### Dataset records
__________

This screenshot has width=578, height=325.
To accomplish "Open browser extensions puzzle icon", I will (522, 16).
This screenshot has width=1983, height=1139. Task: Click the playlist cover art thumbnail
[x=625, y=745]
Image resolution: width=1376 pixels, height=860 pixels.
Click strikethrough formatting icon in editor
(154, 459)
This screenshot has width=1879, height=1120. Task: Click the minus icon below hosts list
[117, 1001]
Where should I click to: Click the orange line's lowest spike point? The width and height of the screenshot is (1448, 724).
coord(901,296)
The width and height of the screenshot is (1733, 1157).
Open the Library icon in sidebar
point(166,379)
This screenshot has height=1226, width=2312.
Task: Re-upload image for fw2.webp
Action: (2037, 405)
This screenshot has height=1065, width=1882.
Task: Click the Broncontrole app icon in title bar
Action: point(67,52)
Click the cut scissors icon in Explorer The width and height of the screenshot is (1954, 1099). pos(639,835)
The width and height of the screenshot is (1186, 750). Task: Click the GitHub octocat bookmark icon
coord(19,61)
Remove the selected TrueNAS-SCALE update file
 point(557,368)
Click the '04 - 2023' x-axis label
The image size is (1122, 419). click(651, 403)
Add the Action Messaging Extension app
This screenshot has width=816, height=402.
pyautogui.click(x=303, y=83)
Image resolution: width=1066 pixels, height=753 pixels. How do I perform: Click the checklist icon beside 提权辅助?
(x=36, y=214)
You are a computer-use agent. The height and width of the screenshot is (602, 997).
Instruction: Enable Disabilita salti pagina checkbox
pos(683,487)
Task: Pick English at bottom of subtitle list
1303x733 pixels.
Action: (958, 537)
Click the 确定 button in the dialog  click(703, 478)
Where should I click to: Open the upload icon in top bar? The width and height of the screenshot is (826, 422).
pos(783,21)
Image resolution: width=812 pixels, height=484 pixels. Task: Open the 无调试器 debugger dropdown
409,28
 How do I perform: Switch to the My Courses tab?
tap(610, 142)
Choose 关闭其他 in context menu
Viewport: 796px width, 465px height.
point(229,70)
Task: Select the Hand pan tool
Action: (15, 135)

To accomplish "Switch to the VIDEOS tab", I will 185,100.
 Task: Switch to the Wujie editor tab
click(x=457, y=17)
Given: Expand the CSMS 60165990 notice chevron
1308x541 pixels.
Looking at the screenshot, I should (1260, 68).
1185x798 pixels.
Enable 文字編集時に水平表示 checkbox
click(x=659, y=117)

__________

### ASSIGNMENT
Transcribe the records exactly as they appear.

### RESPONSE
This screenshot has width=578, height=325.
To accomplish "Open browser extensions puzzle icon", I will (522, 16).
This screenshot has width=1983, height=1139. Task: Click the playlist cover art thumbnail
[x=625, y=745]
Image resolution: width=1376 pixels, height=860 pixels.
Click strikethrough formatting icon in editor
(154, 459)
This screenshot has width=1879, height=1120. Task: Click the minus icon below hosts list
[117, 1001]
Where should I click to: Click the orange line's lowest spike point? The width and height of the screenshot is (1448, 724).
coord(901,296)
The width and height of the screenshot is (1733, 1157).
Open the Library icon in sidebar
point(166,379)
This screenshot has height=1226, width=2312.
Task: Re-upload image for fw2.webp
Action: (2037, 405)
This screenshot has height=1065, width=1882.
Task: Click the Broncontrole app icon in title bar
Action: point(67,52)
Click the cut scissors icon in Explorer The width and height of the screenshot is (1954, 1099). pos(639,835)
The width and height of the screenshot is (1186, 750). Task: Click the GitHub octocat bookmark icon
coord(19,61)
Remove the selected TrueNAS-SCALE update file
 point(557,368)
Click the '04 - 2023' x-axis label
The image size is (1122, 419). click(651, 403)
Add the Action Messaging Extension app
This screenshot has width=816, height=402.
pyautogui.click(x=303, y=83)
Image resolution: width=1066 pixels, height=753 pixels. How do I perform: Click the checklist icon beside 提权辅助?
(x=36, y=214)
You are a computer-use agent. The height and width of the screenshot is (602, 997).
Instruction: Enable Disabilita salti pagina checkbox
pos(683,487)
Task: Pick English at bottom of subtitle list
1303x733 pixels.
Action: (958, 537)
Click the 确定 button in the dialog  click(703, 478)
Where should I click to: Open the upload icon in top bar? The width and height of the screenshot is (826, 422).
pos(783,21)
Image resolution: width=812 pixels, height=484 pixels. Task: Open the 无调试器 debugger dropdown
409,28
 How do I perform: Switch to the My Courses tab?
tap(610, 142)
Choose 关闭其他 in context menu
Viewport: 796px width, 465px height.
point(229,70)
Task: Select the Hand pan tool
Action: (15, 135)

To accomplish "Switch to the VIDEOS tab", I will 185,100.
 Task: Switch to the Wujie editor tab
click(x=457, y=17)
Given: Expand the CSMS 60165990 notice chevron
1308x541 pixels.
Looking at the screenshot, I should (1260, 68).
1185x798 pixels.
Enable 文字編集時に水平表示 checkbox
click(x=659, y=117)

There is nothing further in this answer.